Tanning beds now rank alongside cigarettes and asbestos as a top-level cancer threat, the World Health Organisation's cancer research agency announced Wednesday.
Classified in 1992 and a "probable" cancer agent, research since then has left no doubt that soaking up UV rays at tanning salons significantly enhances the chances of developing the disease, the International Agency for Research on Cancer (IARC) found.
"The use of sunbeds is carcinogenic to humans. It causes melanoma of the skin, and melanoma of the eye," said Vincent Cogliano, an IARC researcher who led the new assessment.
"I cannot see any reason why a healthy person should use them," he told AFP by phone.
The risk of melanoma -- the most lethal form of skin cancer -- increases by 75 percent when use of tanning devices starts before the age of 30, according to the findings, published in the British medical journal The Lancet Oncology.
The link between artificial tanning devices and cancer is not new. The WHO and national health agencies have long cautioned against using sunbeds, much as they have warned about the ill effects of overexposure to the sun.

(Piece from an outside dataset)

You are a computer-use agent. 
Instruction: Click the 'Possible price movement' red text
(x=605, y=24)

But threshold of scientific proof is high, and required additional research on animals as well as epidemiological studies of cancer rates among humans before sunbeds could be labeled -- along with tobacco, asbestos and alcohol -- as a carcinogen.
Cogliano said it is not the IARC's role to issue recommendations, but that he hoped the new evaluation would focus attention on the issue.

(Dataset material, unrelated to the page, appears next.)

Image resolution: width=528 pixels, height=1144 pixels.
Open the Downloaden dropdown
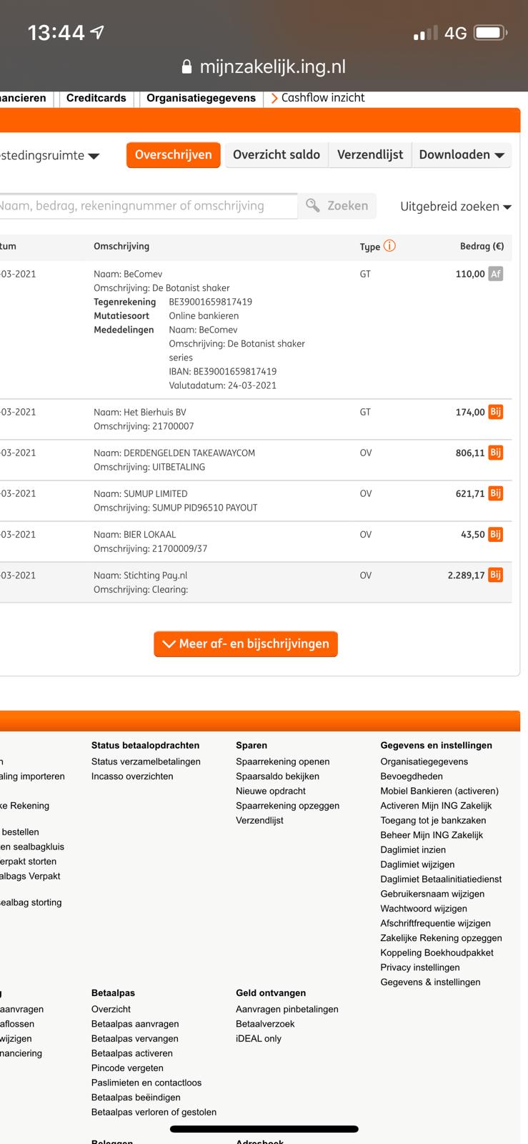coord(461,155)
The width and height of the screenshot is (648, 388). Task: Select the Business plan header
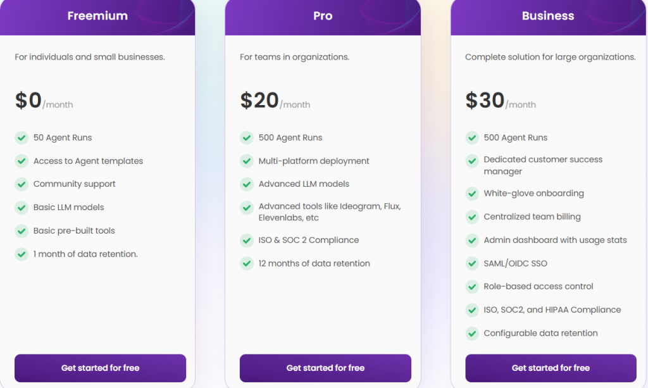click(548, 16)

"We are not a regulatory agency. We publish the scientific results so that the public health agencies can take action as they see fit."
Physicians hailed the decision, and called for tighter regulations for the multi-billion dollar tanning industry.
"We welcome the recognition that sunbeds are carcinogenic," said Nina Goad, spokeswoman for the British Association of Dermatologists.
"It is high time that steps were taken to regulate the industry, to prevent children using sunbeds, and to ensure that sunbeds are subject to health warnings like other known carcinogens."
"We have been trying for a long time to call the attention of the government to the potential risks," said George Reuter, head of France's National Union of Dermatologists.
The tubes emitting UV rays vary in intensity and can "become more dangerous over time," highlighting the need for stricter oversight, he told AFP.
Both associations stopped short of calling for an outright ban.
"The solution is to inform the public, not to outlaw sunbeds," said Reuter, adding that many dermatologists in France tell their patients not to exceed 10 sessions in year.
Those who use the devices to stay tanned year round are especially at risk, he added.
"People have the right to make their own health choices. Other known carcinogens are not banned, so I don't think you want to set a precedent with sunbeds," Goad said by phone.
Sunbeds are more common in northern Europe and the United States than most other regions. According to a survey conducted last year, some 14 million Germans aged 18 to 45 use them, with a quarter starting before the age of 17.
Earlier studies indicate that nearly a quarter of the adult population in many European countries -- including France, Belgium, Germany and Sweden -- have used sunbeds, which emit a higher concentration of UV rays than sunlight.
The sunbed association, and industry lobby group based in Britain, disputed the IARC's reclassification of tanning devices as carcinogenic to humans.
"The relationship between UV exposure and an increased risk of developing skin cancer is only likely to arise where over-exposure -- i.e. burning -- has taken place," it said in a statement.